Increased powers for the Administrative Appeals Tribunal in relation to small business taxation decisions
Following recent criticism of the ATO's use of its debt recovery powers, the Government has announced that the jurisdiction of the Administrative Appeals Tribunal (AAT) will be extended to allow "small business entities" to challenge ATO action to recover disputed debts where the underlying tax is being challenged in the AAT.
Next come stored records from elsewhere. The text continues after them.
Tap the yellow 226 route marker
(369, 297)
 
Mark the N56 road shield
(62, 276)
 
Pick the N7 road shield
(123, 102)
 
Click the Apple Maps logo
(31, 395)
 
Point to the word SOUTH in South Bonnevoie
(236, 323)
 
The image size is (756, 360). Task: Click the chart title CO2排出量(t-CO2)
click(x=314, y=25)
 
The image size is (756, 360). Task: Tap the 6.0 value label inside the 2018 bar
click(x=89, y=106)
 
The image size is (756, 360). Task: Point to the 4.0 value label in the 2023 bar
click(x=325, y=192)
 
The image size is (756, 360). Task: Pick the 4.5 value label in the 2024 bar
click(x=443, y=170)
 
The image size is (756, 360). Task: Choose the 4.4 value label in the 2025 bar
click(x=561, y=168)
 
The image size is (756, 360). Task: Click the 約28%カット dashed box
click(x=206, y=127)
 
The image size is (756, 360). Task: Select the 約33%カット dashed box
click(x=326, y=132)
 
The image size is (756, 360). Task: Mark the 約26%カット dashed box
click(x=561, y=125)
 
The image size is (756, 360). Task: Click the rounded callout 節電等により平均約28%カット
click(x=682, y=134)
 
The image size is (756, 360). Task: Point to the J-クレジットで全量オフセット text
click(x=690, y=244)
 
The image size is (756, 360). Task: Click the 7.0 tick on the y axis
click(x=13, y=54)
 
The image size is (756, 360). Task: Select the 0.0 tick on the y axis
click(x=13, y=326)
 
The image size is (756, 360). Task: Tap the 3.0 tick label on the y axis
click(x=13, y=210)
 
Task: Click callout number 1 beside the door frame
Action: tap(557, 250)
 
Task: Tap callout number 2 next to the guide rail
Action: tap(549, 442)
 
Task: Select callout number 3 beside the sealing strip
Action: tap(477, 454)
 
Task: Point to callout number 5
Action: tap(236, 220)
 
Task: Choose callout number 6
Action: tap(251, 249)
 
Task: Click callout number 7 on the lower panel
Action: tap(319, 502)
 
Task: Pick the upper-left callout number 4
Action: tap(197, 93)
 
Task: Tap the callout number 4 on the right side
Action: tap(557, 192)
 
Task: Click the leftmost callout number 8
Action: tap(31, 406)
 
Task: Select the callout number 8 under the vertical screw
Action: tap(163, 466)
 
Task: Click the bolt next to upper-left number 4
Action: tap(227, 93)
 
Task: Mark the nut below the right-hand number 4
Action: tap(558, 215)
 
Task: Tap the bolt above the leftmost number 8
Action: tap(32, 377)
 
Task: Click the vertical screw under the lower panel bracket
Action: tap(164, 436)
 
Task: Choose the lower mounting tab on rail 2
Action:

The ATO has broad powers to recover tax debts even while they are being disputed. At present, the only avenue available to taxpayers to challenge ATO debt recovery action is through the court system, which can be costly and the technical grounds of challenge limited. Following Royal Assent of the enabling legislation, small business entities (generally defined as individuals and other entities that carry on a business and have an aggregated turnover of less than $10m per year) may apply to the AAT to pause or modify ATO debt recovery action until the underlying tax dispute has been determined by the AAT. The measure does not seem to apply to individuals and other entities that do not carry on a business.
Not for profits
Many non-charitable not for profits (NFPs) (eg community service, sporting, recreational or agricultural organisations) are able to self-assess their eligibility for an exemption from income tax. From 1 July 2023, the ATO will require income tax exempt not for profits with an active ABN to complete an annual self-review of their eligibility for the income tax exemption and submit this online. This measure is intended to increase transparency in respect of the exemption and ensure that only eligible NFPs are claiming the exemption.